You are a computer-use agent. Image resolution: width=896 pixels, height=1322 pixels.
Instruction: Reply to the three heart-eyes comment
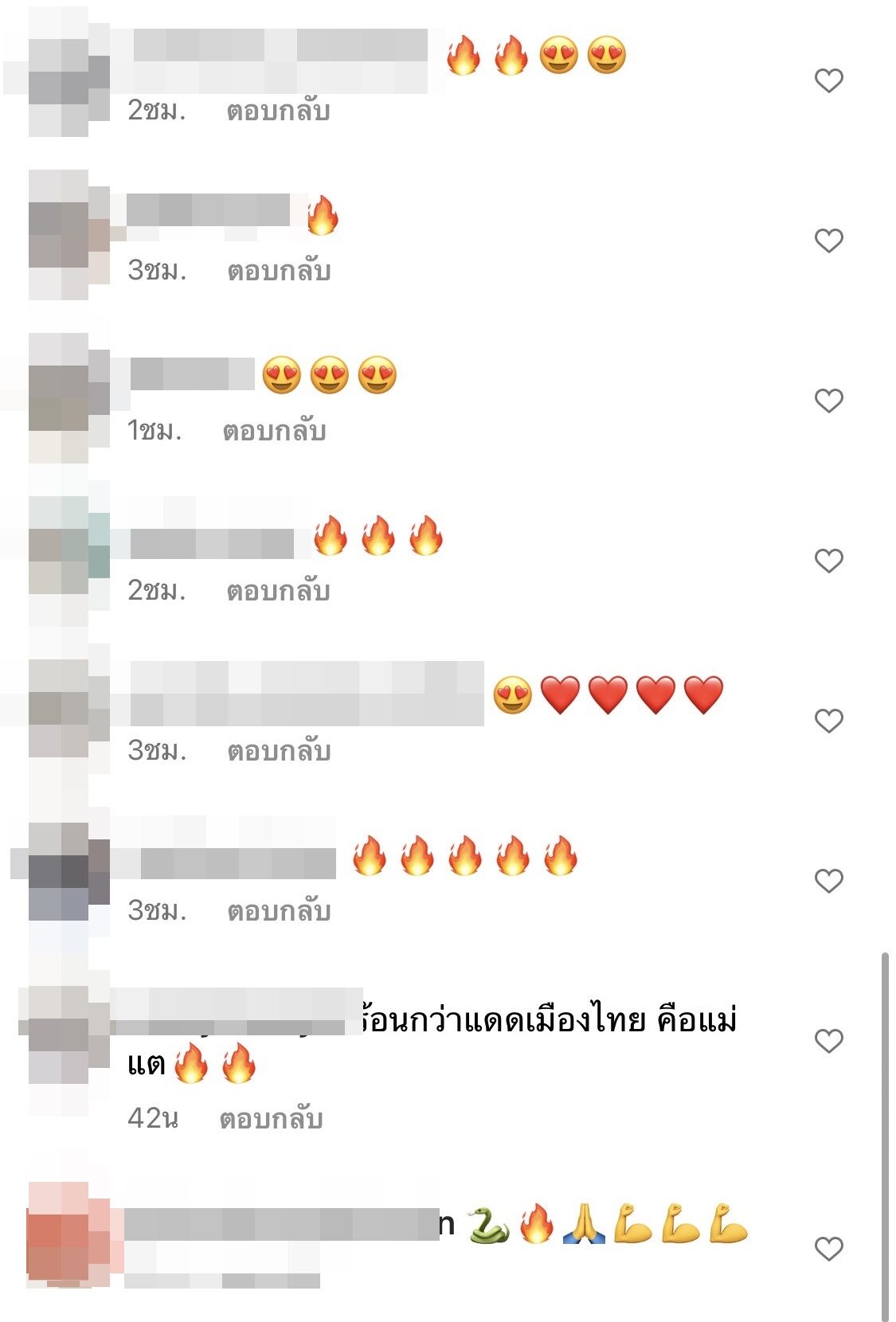pyautogui.click(x=274, y=431)
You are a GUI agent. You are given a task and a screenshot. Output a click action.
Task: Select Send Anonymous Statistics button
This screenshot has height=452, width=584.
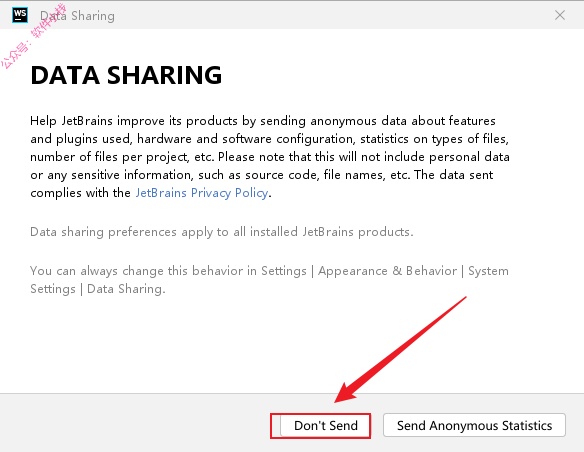474,425
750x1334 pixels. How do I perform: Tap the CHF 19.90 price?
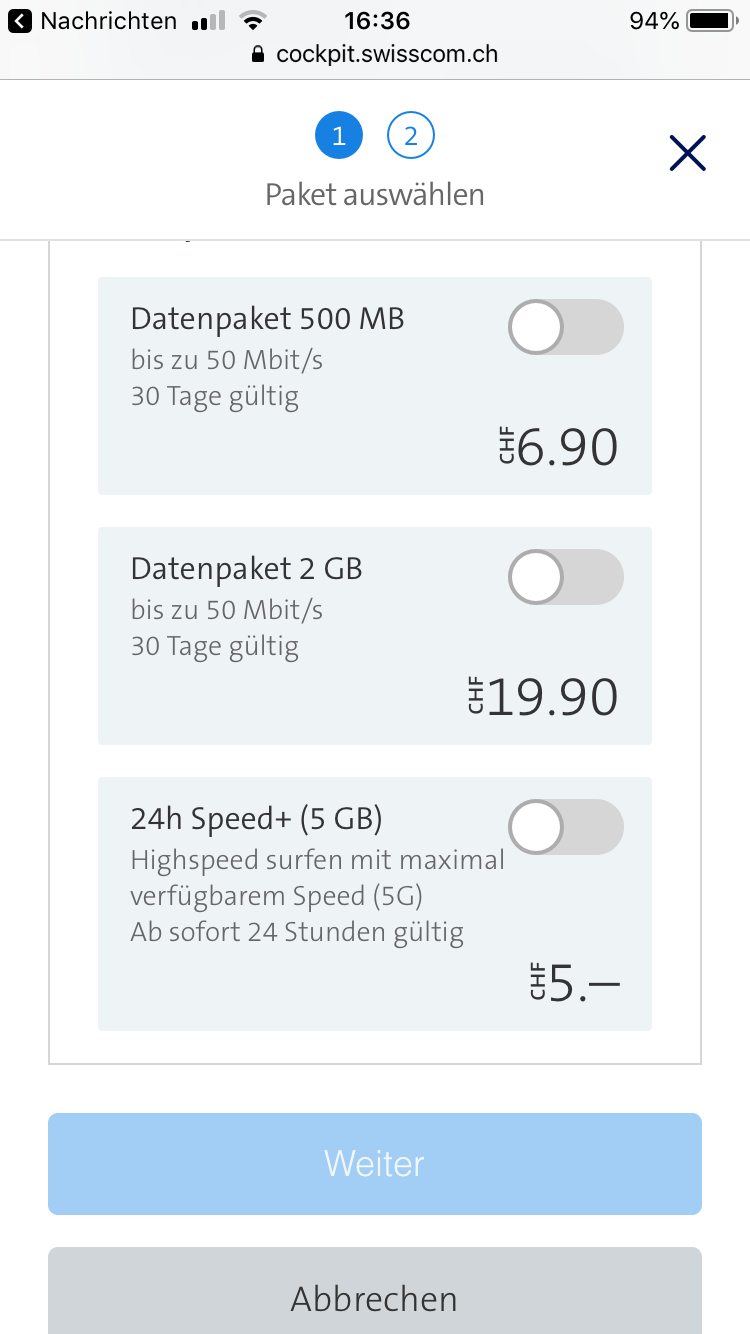543,697
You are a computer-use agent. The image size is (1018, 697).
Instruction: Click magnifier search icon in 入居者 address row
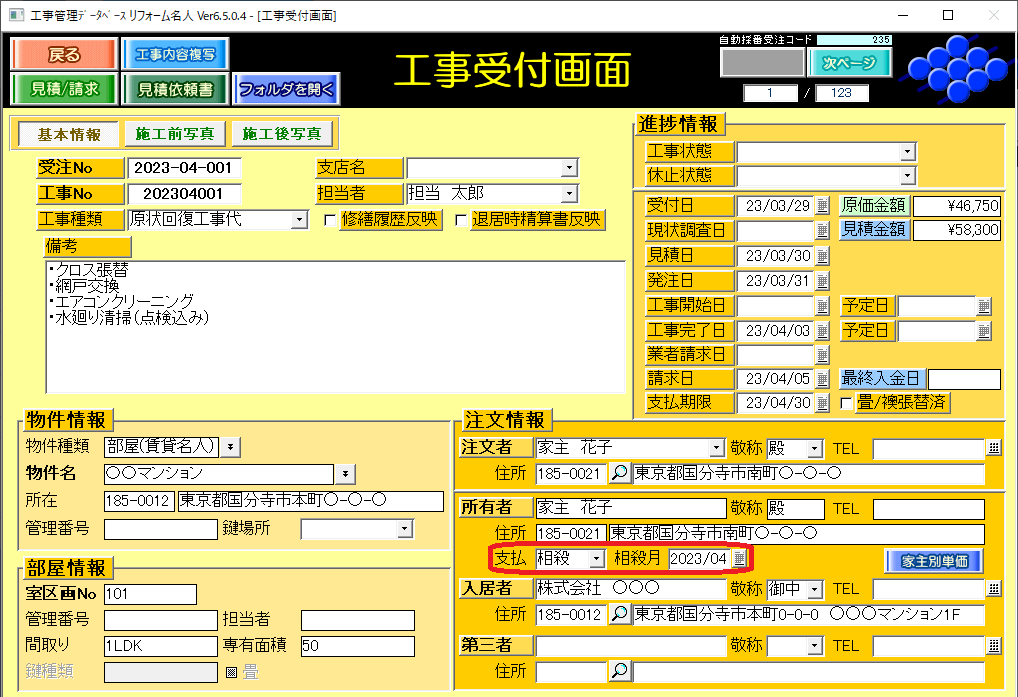pos(620,614)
- - - -
> [What you should do]:
Please copy the stretch of material from the line containing "You are a computer-use agent. The" through the end of the material, changing "magnifier" to "magnifying glass" and leaving everything else the same. Omit the pictures from your answer.

> [Written answer]:
You are a computer-use agent. The image size is (1018, 697).
Instruction: Click magnifying glass search icon in 入居者 address row
pos(620,614)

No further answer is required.